• **Work item**
Reproduce each entry below exactly as it appears.

• **Supplied material**
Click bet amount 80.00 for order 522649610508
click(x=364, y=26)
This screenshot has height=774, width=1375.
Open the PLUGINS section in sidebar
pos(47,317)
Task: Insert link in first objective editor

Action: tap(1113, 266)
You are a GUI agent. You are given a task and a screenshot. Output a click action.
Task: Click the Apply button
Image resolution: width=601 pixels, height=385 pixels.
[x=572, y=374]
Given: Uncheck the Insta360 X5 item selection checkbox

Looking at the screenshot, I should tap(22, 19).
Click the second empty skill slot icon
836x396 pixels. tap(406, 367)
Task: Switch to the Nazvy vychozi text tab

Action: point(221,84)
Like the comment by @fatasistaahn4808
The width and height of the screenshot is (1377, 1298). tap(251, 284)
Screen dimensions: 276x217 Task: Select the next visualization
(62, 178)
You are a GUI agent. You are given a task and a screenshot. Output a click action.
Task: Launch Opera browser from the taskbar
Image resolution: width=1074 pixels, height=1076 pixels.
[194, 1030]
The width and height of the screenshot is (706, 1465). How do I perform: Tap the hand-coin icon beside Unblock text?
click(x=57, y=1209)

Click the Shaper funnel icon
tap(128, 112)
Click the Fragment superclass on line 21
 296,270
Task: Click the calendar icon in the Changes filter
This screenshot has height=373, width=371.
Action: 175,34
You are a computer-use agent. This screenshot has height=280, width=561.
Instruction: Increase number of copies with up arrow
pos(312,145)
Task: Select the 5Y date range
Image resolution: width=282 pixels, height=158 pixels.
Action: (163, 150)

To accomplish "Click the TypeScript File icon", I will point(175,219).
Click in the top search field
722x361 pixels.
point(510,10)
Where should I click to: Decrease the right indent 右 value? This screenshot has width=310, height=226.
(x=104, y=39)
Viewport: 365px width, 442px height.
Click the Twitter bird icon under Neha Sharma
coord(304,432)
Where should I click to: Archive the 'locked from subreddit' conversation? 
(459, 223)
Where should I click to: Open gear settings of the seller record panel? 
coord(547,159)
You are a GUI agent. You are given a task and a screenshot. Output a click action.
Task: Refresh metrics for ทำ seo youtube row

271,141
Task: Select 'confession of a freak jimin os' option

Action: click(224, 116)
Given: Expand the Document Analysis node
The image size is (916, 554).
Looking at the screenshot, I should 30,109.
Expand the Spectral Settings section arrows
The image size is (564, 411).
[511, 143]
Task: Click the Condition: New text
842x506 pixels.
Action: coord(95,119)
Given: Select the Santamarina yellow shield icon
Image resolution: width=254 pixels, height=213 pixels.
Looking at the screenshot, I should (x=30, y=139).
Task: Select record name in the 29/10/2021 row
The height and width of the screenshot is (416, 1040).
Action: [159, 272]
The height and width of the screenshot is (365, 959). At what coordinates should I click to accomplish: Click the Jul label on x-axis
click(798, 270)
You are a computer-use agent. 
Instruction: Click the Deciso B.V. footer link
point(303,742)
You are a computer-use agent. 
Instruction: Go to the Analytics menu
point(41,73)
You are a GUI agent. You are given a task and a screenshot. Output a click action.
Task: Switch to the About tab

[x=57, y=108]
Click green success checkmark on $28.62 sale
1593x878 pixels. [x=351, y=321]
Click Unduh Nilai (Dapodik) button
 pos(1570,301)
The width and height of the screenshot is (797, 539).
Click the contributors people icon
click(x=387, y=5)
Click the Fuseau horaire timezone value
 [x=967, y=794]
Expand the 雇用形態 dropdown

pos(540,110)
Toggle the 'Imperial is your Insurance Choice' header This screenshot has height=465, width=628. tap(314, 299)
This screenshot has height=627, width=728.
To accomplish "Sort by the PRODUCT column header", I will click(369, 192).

• **Reply**
Click bet amount 80.00 for order 522649610508
click(x=364, y=26)
This screenshot has height=774, width=1375.
Open the PLUGINS section in sidebar
pos(47,317)
Task: Insert link in first objective editor

Action: tap(1113, 266)
You are a GUI agent. You are given a task and a screenshot. Output a click action.
Task: Click the Apply button
Image resolution: width=601 pixels, height=385 pixels.
[x=572, y=374]
Given: Uncheck the Insta360 X5 item selection checkbox

Looking at the screenshot, I should tap(22, 19).
Click the second empty skill slot icon
836x396 pixels. tap(406, 367)
Task: Switch to the Nazvy vychozi text tab

Action: point(221,84)
Like the comment by @fatasistaahn4808
The width and height of the screenshot is (1377, 1298). tap(251, 284)
Screen dimensions: 276x217 Task: Select the next visualization
(62, 178)
You are a GUI agent. You are given a task and a screenshot. Output a click action.
Task: Launch Opera browser from the taskbar
Image resolution: width=1074 pixels, height=1076 pixels.
[194, 1030]
The width and height of the screenshot is (706, 1465). How do I perform: Tap the hand-coin icon beside Unblock text?
click(x=57, y=1209)

Click the Shaper funnel icon
tap(128, 112)
Click the Fragment superclass on line 21
 296,270
Task: Click the calendar icon in the Changes filter
This screenshot has height=373, width=371.
Action: 175,34
You are a computer-use agent. This screenshot has height=280, width=561.
Instruction: Increase number of copies with up arrow
pos(312,145)
Task: Select the 5Y date range
Image resolution: width=282 pixels, height=158 pixels.
Action: (163, 150)

To accomplish "Click the TypeScript File icon", I will point(175,219).
Click in the top search field
722x361 pixels.
point(510,10)
Where should I click to: Decrease the right indent 右 value? This screenshot has width=310, height=226.
(x=104, y=39)
Viewport: 365px width, 442px height.
Click the Twitter bird icon under Neha Sharma
coord(304,432)
Where should I click to: Archive the 'locked from subreddit' conversation? 
(459, 223)
Where should I click to: Open gear settings of the seller record panel? 
coord(547,159)
You are a GUI agent. You are given a task and a screenshot. Output a click action.
Task: Refresh metrics for ทำ seo youtube row

271,141
Task: Select 'confession of a freak jimin os' option

Action: click(224, 116)
Given: Expand the Document Analysis node
The image size is (916, 554).
Looking at the screenshot, I should 30,109.
Expand the Spectral Settings section arrows
The image size is (564, 411).
[511, 143]
Task: Click the Condition: New text
842x506 pixels.
Action: coord(95,119)
Given: Select the Santamarina yellow shield icon
Image resolution: width=254 pixels, height=213 pixels.
Looking at the screenshot, I should (x=30, y=139).
Task: Select record name in the 29/10/2021 row
The height and width of the screenshot is (416, 1040).
Action: [159, 272]
The height and width of the screenshot is (365, 959). At what coordinates should I click to accomplish: Click the Jul label on x-axis
click(798, 270)
You are a computer-use agent. 
Instruction: Click the Deciso B.V. footer link
point(303,742)
You are a computer-use agent. 
Instruction: Go to the Analytics menu
point(41,73)
You are a GUI agent. You are given a task and a screenshot. Output a click action.
Task: Switch to the About tab

[x=57, y=108]
Click green success checkmark on $28.62 sale
1593x878 pixels. [x=351, y=321]
Click Unduh Nilai (Dapodik) button
 pos(1570,301)
The width and height of the screenshot is (797, 539).
Click the contributors people icon
click(x=387, y=5)
Click the Fuseau horaire timezone value
 [x=967, y=794]
Expand the 雇用形態 dropdown

pos(540,110)
Toggle the 'Imperial is your Insurance Choice' header This screenshot has height=465, width=628. tap(314, 299)
This screenshot has height=627, width=728.
To accomplish "Sort by the PRODUCT column header", I will click(369, 192).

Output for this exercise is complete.